Комическая тональность романа, значительно ослабленная Масальским, однако интуитивно ощущаемая им как значимый аспект романа, почти совершенно утрачена в переводе Карелина. Будучи противником гоголевского направления[237]
, Масальский невольно перенял отдельные стороны эстетической программы как Гоголя, так и писателей натуральной школы. Это дало ему возможность передать некоторые элементы писательской манеры Сервантеса, не замеченные или сознательно опущенные Карелиным, исходившим из задач, стоявших перед русской литературой 1860-х годов. Это отразилось, в частности, в переводе многих «непристойных» сцен, представляющих блестящие образцы сервантесовского стиля, способности писателя достигать комического эффекта сложной комбинацией стилистических средств, в том числе широким использованием эвфемизмов. Ср.: «Тут он с необыкновенной быстротой снял штаны и, оставшись в одной сорочке, нимало не медля дважды перекувырнулся в воздухе – вниз головой и вверх пятами, выставив при этом на показ такие вещи, что Санчо, дабы не улицезреть их вторично <…> дернул поводья» (Любимов, I, 282).«Сняв поспешно штаны, он остался в одной рубашке и без дальняго сделал два прыжка, хлопая себя ладонью по подошве, потом два кувырка, опустив вниз голову и подняв ноги вверх. Санчо, не желая смотреть два раза на эту позитуру, повернул Росинанта и поехал…» (Масальский, I, 323–324).
«В ту же минуту, поспешно раздевшись и оставшись в одной рубахе, он умудрился сам себе дать подзатыльника, сделал два прыжка в воздухе и два раза перекувырнулся, стоя вверх ногами. Штуки эти вполне удовлетворили Санчо, который повернул коня» (Карелин, I, 229).
Таким образом, не только «Дон Кихот» в переводе Масальского оказался включенным в литературный процесс в России конца 1830-х – 1840-х годов, но и гоголевская школа оказала воздействие на перевод.
Ни в переводе Масальского, ни в переводе Карелина не была удовлетворительно решена сложнейшая задача адекватной передачи испанских поговорок и пословиц. В романе Сервантеса эта языковая стихия в конце концов перерастает в средство, помогающее раскрыть образ человека из народа, у которого «есть душа и сердце, есть желания и страсти, есть любовь и ненависть, словом, есть жизнь»[238]

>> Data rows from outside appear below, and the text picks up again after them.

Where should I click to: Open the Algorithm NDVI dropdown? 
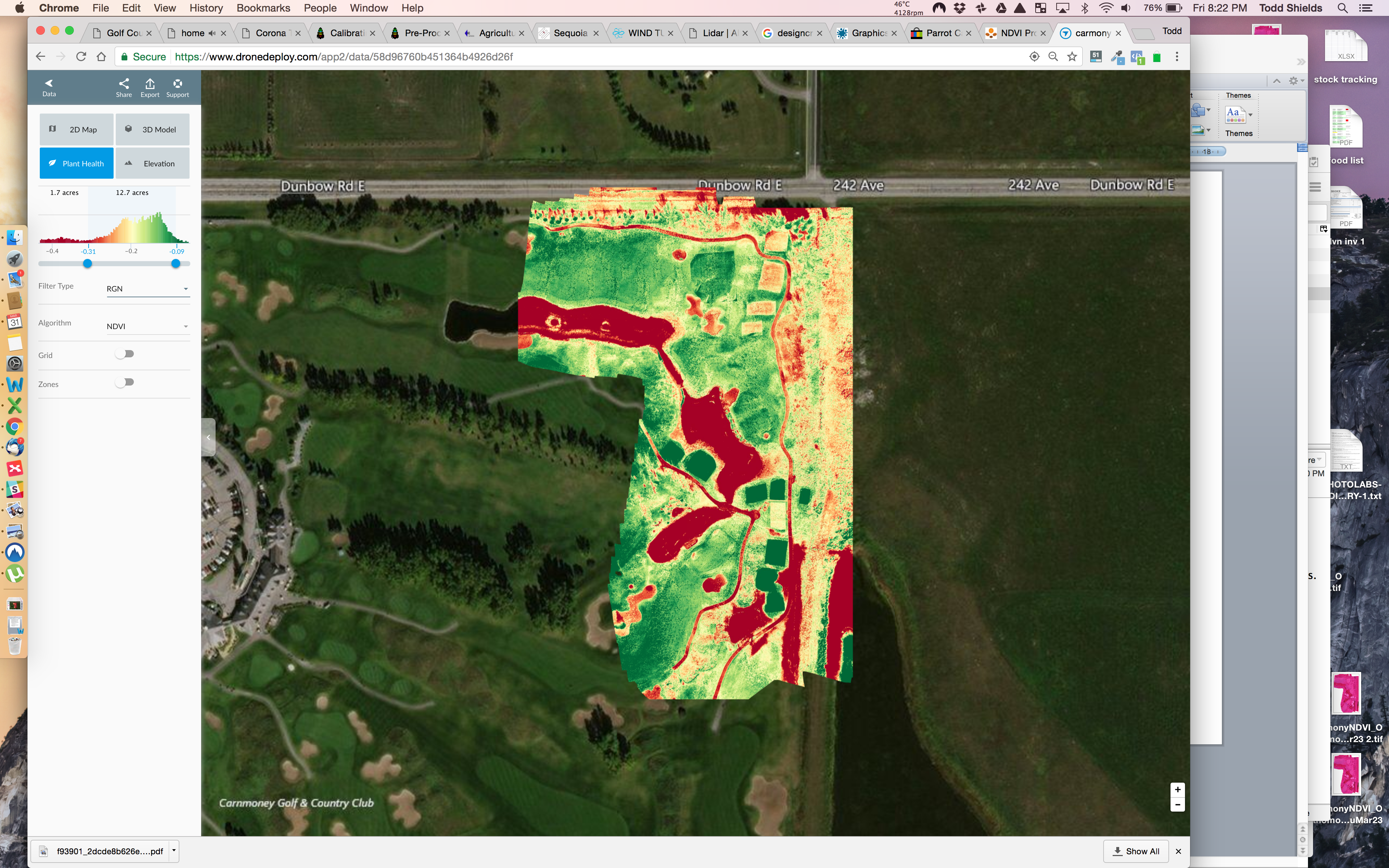148,326
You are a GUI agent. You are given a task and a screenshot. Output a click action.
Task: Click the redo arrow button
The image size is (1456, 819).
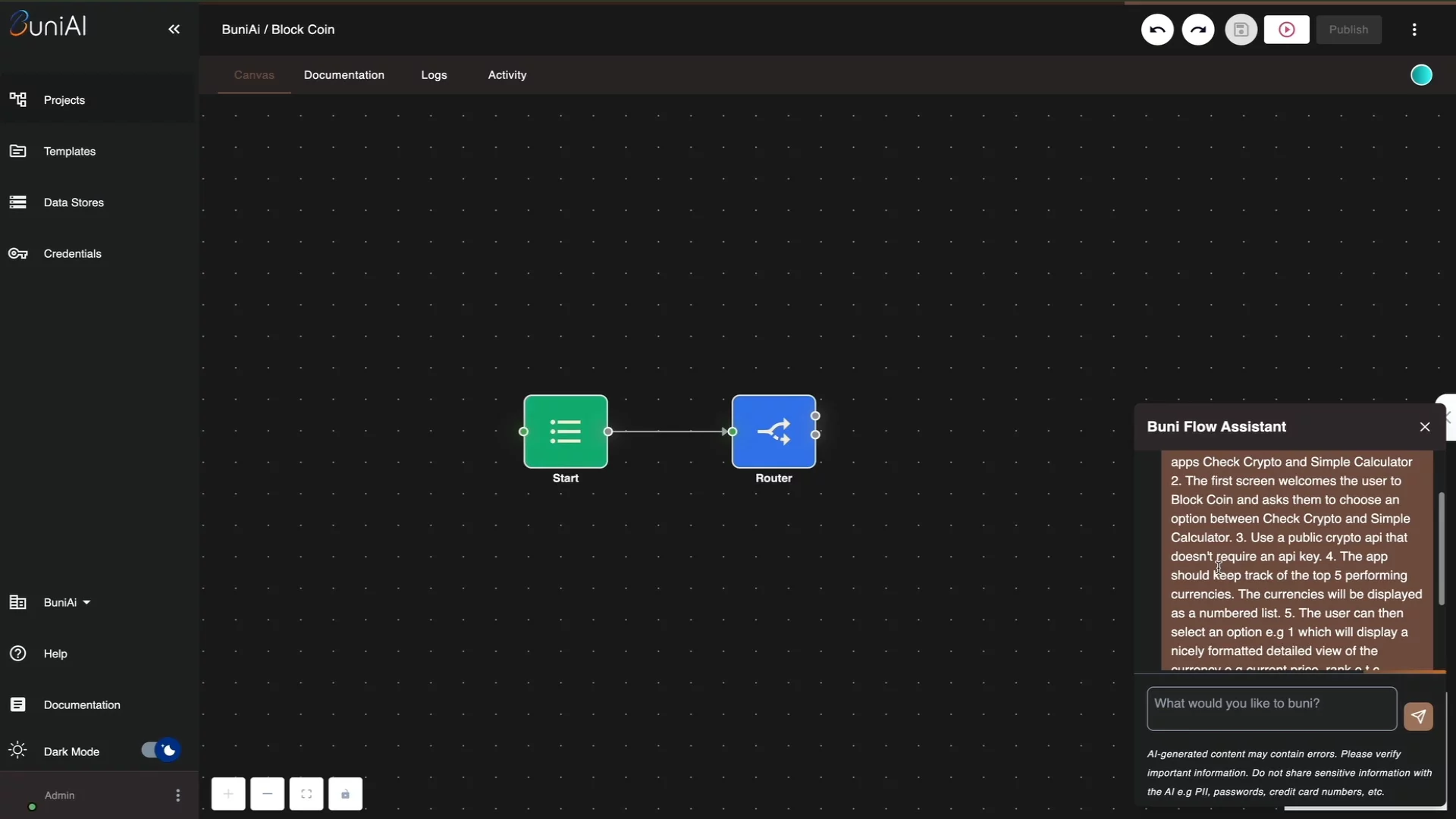click(1198, 30)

. Для примера можно привести несколько пословиц из XVIII главы 1-й части:«nos han de traer a tantas desventuras, que no sepamos cuál es nuestro pie derecho»;
«dejándonos a andar de ceca en meca y de zoca en colodra»;
«y a los escuderos, que se los papen duelos».
У Масальского в первых двух случаях – стремление к дословному переводу, в третьем смысл передан при полной утрате фольклорной образности: «доведут нас до таких бед, что мы не узнаем с вами, где у нас правая нога» (Масальский, I, 184); «Полно нам шататься, как говорят, от Зекки до Мекки, надевши не башмаки, а подойники» (Масальский, I, 184)[239]
; «а оруженосцам приключились бы от него одни беды» (Масальский, I, 185). В переводе Карелина сделан в этом отношении шаг вперед. В нем наряду с дословным переводом – уже более гибкая тенденция, сочетающая замену испанских выражений русскими с попыткой создать в образном и стилистическом отношении убедительные русские варианты испанских поговорок и пословиц: «лишит нас навсегда возможности различить нашу правую ногу от левой» (Карелин, I, 131); «чем шататься по белу свету, попадая каждый день из огня в полымя» (Карелин, I, 131); «буду по-прежнему расплачиваться за все собственной спиной» (Карелин, I, 132).Немало других упреков можно было бы высказать переводчикам, если подходить к их работам с максималистских позиций и не учитывать последующих версий, хлынувших как из рога изобилия на рубеже XIX–XX веков и оттеняющих достоинства переводов Масальского и Карелина.
Строение фраз, выбор стилистических средств и лексических эквивалентов не оставляют сомнения в том, что оба переводчика, особенно Карелин, активно пользовались французской версией Л. Виардо, прибегая к его помощи во всех затруднительных случаях, переводя при этом в целом с испанского подлинника. Именно перевод Виардо, у которого были такие почитатели, как Белинский[240]
, Достоевский и особенно Тургенев, сыграл, несмотря на нелестное мнение Ф. Бидерманна, приведенное в «Московском наблюдателе»[241], для русской читающей публики немаловажную роль. Наконец, кое-кому сервантесовский роман был доступен и в подлиннике, в том числе Тургеневу, Островскому, Боборыкину[242].